Bild: Wissen wir, wer sie steuert?
Berlin taz | Erst springt die Lüftung an, dann ertönt der Rapper Skee-lo in
voller Lautstärke aus der Musikanlage, und schließlich bewegen sich die
Scheibenwischer. Nach und nach scheint sich das Auto selbständig zu machen
– bis auf einmal der Motor verstummt, mitten auf dem Highway.

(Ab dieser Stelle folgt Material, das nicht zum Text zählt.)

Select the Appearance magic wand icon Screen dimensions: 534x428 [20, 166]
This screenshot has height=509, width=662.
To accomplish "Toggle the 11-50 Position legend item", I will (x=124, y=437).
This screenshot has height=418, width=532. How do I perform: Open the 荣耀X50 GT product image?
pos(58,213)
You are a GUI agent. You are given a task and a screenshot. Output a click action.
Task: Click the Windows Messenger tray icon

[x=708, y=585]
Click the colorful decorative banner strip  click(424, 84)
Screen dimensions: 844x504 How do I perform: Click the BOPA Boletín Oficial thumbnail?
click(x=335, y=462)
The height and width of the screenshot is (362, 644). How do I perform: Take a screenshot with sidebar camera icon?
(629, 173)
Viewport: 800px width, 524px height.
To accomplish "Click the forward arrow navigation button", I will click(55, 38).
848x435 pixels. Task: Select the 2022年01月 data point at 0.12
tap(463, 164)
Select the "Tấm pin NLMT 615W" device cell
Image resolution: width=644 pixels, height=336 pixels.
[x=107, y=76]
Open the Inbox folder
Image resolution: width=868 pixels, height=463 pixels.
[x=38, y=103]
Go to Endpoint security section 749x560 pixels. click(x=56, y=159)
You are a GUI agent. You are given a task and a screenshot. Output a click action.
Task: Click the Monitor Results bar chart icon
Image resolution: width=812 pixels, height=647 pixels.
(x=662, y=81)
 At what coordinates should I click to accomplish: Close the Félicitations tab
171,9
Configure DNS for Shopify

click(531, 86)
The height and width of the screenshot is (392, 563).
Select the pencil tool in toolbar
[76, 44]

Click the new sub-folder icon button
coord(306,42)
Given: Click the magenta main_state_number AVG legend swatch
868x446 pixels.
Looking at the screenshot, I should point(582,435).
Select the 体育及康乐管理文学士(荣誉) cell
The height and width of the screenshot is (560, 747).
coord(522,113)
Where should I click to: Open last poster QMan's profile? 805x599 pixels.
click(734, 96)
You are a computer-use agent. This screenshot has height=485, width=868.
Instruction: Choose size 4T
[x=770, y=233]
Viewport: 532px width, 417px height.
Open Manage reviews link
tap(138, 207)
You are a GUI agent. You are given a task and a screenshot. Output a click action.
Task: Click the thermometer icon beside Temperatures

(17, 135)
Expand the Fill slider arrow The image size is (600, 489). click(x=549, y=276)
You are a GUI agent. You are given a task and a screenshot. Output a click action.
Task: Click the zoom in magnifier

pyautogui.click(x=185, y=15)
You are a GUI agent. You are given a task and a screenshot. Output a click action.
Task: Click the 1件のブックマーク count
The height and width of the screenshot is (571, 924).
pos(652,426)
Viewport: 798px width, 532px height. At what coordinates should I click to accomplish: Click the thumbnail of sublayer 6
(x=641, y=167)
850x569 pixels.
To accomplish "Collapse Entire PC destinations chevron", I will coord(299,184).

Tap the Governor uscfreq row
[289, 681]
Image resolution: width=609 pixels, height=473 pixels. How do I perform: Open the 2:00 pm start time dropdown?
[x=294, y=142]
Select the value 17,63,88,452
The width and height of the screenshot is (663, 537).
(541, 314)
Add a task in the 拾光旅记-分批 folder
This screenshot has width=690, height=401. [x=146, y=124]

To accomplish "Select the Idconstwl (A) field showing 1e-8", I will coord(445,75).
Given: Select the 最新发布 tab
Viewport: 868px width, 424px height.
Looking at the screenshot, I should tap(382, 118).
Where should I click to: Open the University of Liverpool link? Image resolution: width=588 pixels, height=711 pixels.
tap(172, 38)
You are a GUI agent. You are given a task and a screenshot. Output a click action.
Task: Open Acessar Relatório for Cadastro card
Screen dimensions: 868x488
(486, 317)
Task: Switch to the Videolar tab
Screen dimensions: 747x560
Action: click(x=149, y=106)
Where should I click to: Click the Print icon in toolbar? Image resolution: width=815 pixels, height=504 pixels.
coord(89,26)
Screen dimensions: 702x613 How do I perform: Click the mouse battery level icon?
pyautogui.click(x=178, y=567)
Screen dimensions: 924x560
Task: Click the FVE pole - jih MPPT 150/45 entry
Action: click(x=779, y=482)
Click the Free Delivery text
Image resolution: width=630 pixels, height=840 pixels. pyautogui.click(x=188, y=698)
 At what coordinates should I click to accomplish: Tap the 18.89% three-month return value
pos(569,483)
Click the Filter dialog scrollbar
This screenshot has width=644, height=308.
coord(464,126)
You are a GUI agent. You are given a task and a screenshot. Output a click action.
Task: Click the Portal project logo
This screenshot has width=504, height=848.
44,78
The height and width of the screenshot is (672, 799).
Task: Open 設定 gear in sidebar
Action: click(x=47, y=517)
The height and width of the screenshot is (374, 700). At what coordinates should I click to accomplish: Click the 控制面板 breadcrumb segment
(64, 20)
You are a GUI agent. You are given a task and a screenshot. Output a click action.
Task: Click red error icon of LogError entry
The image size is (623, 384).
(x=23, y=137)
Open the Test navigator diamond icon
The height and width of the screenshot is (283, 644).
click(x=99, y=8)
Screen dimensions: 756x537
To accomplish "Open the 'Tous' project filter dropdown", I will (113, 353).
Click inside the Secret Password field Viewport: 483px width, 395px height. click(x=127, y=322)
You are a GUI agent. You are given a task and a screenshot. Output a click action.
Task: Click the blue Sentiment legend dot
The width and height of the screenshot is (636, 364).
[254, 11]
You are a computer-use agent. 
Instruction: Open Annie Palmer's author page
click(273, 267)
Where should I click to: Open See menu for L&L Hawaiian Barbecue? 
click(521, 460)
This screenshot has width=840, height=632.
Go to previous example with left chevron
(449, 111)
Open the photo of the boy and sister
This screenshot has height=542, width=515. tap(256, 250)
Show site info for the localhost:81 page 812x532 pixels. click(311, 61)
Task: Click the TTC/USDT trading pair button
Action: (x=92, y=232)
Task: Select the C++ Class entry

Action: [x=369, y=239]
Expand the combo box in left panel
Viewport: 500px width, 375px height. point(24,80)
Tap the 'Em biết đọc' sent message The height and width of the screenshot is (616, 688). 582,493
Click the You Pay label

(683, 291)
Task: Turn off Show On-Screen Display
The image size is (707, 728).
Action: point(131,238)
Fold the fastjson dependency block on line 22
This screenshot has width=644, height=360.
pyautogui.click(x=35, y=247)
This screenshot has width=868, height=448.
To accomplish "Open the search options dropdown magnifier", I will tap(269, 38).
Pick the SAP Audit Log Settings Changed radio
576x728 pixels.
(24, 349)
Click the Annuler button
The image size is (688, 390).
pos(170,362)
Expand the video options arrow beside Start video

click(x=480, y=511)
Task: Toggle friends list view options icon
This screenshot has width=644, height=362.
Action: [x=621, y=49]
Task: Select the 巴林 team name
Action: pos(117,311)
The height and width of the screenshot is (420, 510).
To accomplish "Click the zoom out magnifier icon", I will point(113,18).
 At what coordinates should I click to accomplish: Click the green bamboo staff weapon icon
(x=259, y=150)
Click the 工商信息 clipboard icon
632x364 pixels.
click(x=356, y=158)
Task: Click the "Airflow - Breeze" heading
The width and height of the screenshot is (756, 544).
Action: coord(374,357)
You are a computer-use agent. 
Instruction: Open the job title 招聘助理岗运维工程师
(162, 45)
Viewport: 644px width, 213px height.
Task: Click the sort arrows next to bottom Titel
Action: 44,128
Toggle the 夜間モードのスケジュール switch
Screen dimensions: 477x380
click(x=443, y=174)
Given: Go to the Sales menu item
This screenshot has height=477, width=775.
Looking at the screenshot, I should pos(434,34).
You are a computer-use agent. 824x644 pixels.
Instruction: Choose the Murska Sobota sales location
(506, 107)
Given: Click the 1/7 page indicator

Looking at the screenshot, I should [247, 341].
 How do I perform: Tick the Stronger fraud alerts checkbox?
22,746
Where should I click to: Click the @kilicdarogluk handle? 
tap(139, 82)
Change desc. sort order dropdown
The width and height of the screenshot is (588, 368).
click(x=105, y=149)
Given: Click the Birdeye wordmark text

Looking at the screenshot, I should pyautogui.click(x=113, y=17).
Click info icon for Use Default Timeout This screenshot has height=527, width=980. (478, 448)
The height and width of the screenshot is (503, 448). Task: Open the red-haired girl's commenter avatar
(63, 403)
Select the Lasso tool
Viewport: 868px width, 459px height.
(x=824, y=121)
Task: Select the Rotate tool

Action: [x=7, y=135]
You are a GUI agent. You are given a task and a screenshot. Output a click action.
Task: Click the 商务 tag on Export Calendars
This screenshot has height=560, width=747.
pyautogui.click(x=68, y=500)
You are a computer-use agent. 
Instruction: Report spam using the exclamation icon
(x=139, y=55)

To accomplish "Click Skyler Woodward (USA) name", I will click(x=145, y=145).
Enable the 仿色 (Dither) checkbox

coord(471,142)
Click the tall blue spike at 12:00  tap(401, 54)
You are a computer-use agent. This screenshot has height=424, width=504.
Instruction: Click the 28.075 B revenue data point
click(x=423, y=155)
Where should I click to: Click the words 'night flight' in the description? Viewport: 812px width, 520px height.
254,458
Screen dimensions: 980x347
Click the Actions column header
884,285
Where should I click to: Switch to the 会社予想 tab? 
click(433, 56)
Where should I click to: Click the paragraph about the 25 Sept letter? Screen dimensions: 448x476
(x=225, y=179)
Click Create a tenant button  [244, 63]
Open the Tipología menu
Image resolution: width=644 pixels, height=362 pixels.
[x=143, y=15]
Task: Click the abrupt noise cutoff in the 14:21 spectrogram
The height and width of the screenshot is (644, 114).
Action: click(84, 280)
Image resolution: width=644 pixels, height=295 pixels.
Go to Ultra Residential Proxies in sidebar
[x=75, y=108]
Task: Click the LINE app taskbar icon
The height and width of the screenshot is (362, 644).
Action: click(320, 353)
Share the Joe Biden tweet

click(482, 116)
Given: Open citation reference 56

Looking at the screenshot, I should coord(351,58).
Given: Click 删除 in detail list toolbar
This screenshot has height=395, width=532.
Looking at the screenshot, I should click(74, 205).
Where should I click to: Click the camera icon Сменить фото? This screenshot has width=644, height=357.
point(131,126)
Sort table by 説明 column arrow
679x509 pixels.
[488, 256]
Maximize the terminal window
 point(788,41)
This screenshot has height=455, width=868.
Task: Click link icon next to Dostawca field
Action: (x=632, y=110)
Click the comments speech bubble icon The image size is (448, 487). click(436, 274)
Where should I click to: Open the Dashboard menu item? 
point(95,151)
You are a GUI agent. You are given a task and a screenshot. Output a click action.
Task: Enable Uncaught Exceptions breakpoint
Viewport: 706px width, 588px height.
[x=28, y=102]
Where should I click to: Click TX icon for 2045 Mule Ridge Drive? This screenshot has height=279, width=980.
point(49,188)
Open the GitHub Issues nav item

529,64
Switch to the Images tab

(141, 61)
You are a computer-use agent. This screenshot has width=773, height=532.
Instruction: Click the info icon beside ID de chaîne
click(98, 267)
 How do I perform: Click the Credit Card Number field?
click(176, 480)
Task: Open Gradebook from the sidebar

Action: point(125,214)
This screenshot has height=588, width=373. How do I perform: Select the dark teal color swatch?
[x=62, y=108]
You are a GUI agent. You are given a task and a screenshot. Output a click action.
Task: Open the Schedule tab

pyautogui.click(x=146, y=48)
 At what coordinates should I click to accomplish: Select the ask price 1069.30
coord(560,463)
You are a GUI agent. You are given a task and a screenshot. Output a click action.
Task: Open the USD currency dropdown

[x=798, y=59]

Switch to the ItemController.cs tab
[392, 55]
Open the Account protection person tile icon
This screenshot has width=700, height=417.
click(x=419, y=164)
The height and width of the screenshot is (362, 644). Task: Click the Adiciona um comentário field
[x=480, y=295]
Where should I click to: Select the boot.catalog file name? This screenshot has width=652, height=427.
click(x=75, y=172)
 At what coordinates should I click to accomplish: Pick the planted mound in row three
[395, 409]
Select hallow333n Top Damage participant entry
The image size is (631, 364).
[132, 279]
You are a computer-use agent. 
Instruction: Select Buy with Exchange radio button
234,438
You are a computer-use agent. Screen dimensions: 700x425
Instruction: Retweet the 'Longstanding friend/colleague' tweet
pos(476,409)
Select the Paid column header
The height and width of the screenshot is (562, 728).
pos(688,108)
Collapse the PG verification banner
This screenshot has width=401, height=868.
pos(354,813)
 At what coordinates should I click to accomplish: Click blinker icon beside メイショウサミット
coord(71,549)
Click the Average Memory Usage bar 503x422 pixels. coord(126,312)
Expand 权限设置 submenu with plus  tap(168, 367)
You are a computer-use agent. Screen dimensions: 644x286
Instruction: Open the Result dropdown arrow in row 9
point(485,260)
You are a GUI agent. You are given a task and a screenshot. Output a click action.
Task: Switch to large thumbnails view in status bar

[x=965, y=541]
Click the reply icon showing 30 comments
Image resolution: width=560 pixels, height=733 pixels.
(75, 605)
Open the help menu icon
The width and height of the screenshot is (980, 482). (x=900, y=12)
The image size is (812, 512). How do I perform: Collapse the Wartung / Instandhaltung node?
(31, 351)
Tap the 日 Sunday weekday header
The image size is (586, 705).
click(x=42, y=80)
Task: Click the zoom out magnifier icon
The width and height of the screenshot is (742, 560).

In der Ferne hat jemand den Wagen gehackt. Glücklicherweise hat der
Redakteur des Magazins Wired, der am Steuer sitzt, zumindest eine grobe
Ahnung davon gehabt, was ihn erwartete. Trotzdem bricht er in Panik aus,
als der Motor auf der Autobahn ausgeht.
Dies ist eines der Szenarien, deren technische Details die Hacker in dieser
Woche auf einer Konferenz in Las Vegas vorstellten. Sie lassen Autofahrer
und -hersteller zwischen Schreck und Vogel-Strauß-Taktik schwanken: Nein,
das kann doch nicht passieren. Nicht hier. Nicht mir. Oder doch?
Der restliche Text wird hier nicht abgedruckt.